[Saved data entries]
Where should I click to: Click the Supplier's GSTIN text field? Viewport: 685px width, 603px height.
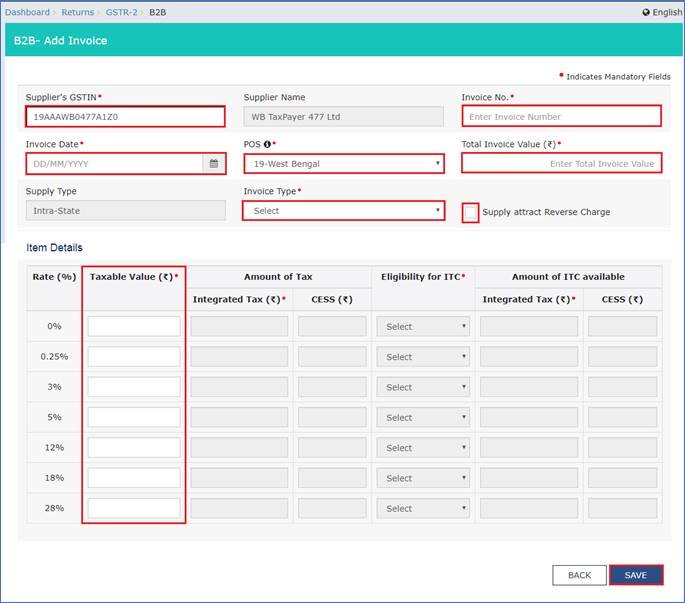(x=125, y=117)
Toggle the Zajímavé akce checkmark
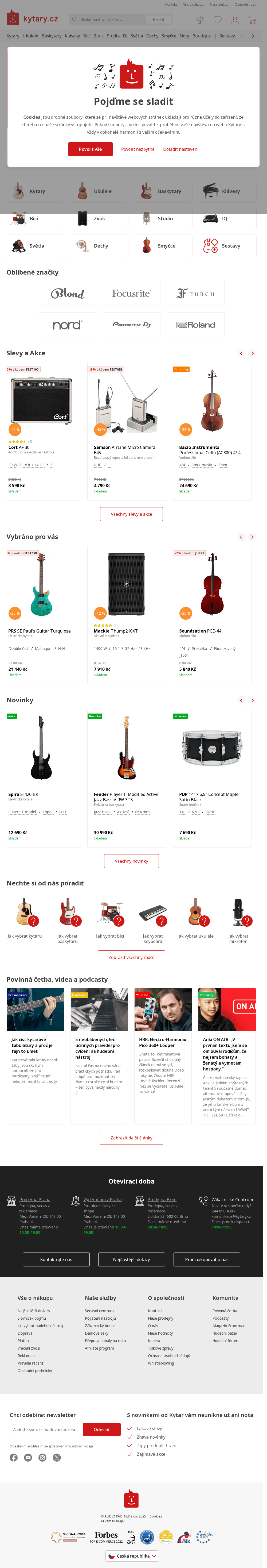The width and height of the screenshot is (267, 1568). click(129, 1454)
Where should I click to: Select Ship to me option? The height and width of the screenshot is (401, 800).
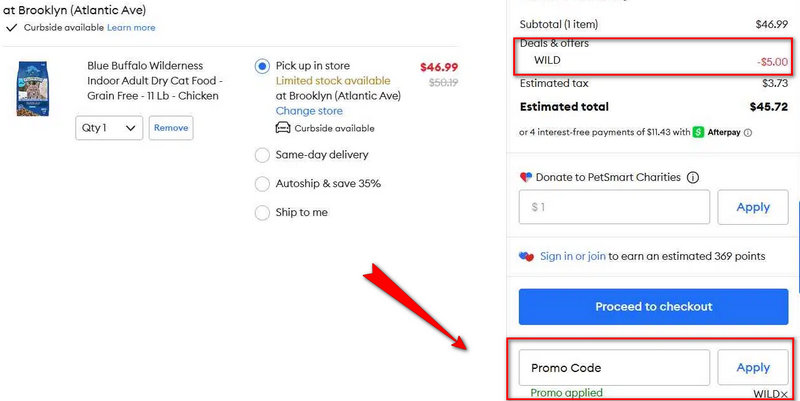(262, 212)
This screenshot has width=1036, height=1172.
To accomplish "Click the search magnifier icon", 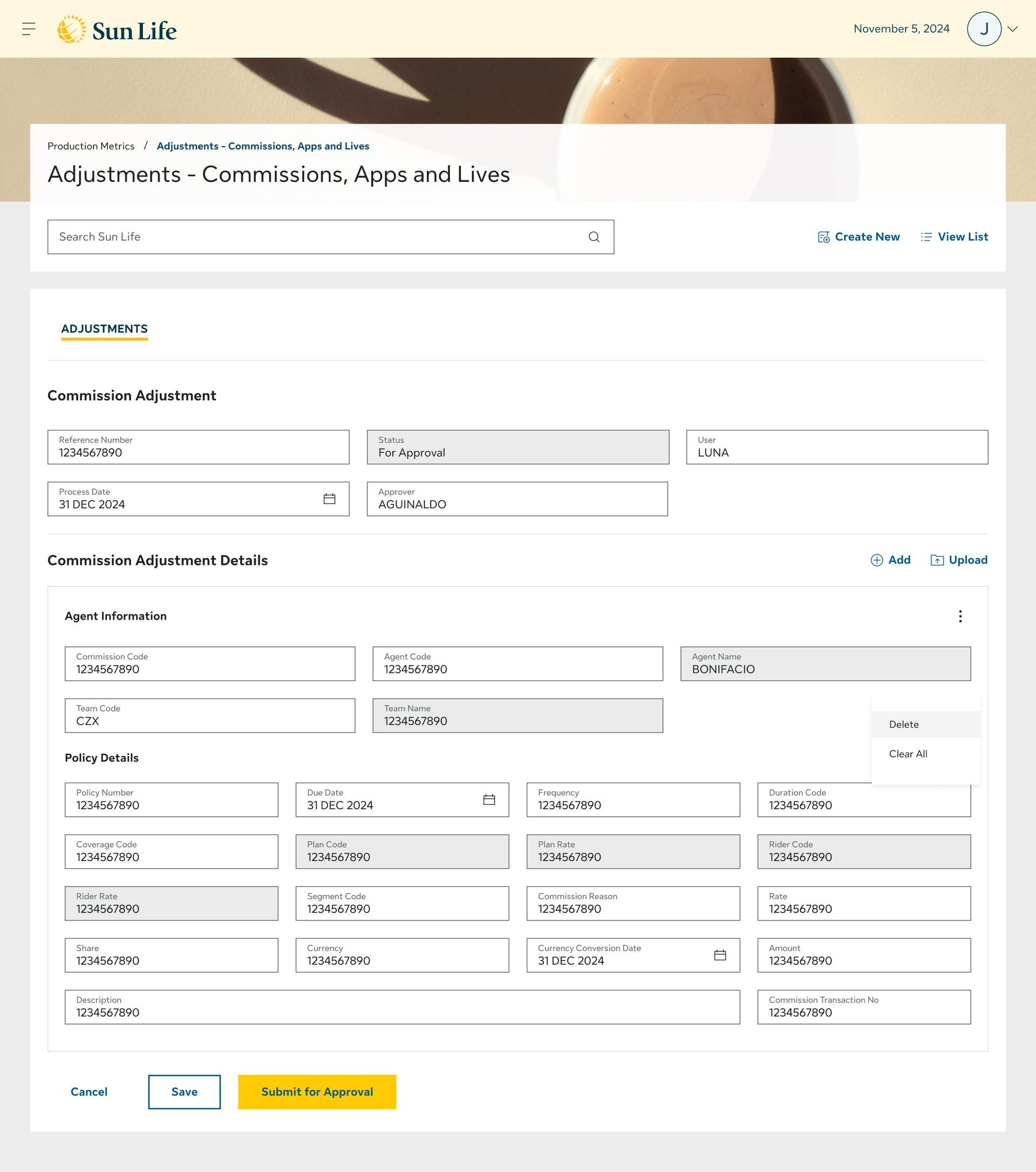I will [594, 237].
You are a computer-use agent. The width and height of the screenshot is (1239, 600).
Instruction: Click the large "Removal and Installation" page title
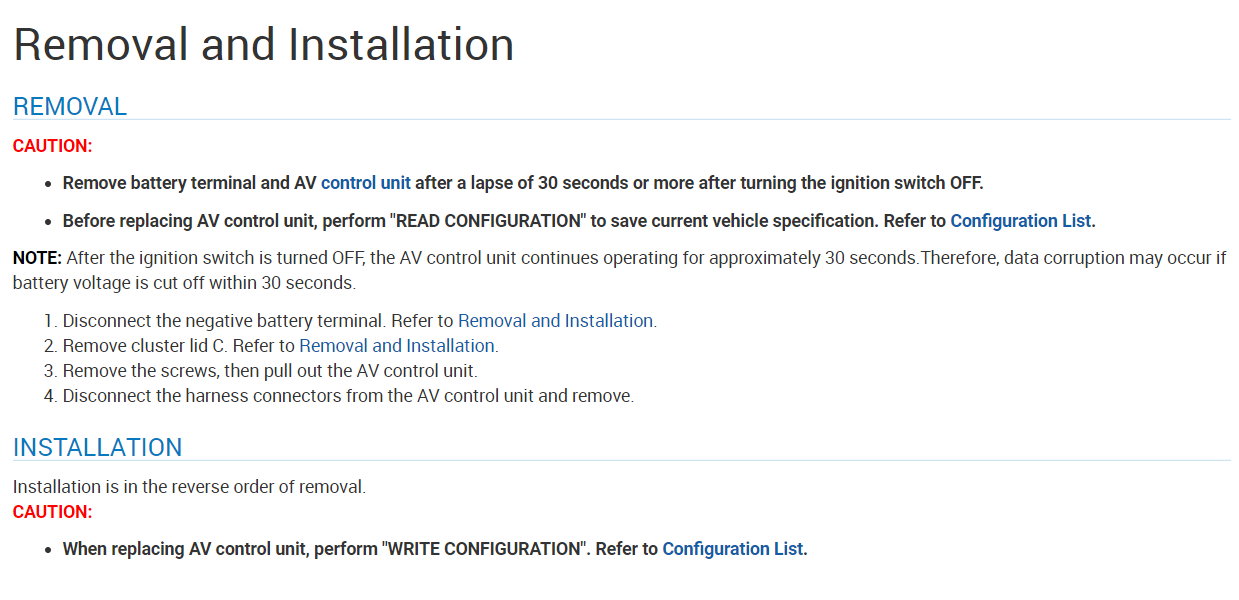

■ **Exercise brief**:
Set down, word for word, only the lines running from the line with "You are a computer-use" through the final line of the entries above, omitting all pictures.

■ **Solution for this problem**:
You are a computer-use agent. The width and height of the screenshot is (1239, 600).
Instruction: Click the large "Removal and Installation" page title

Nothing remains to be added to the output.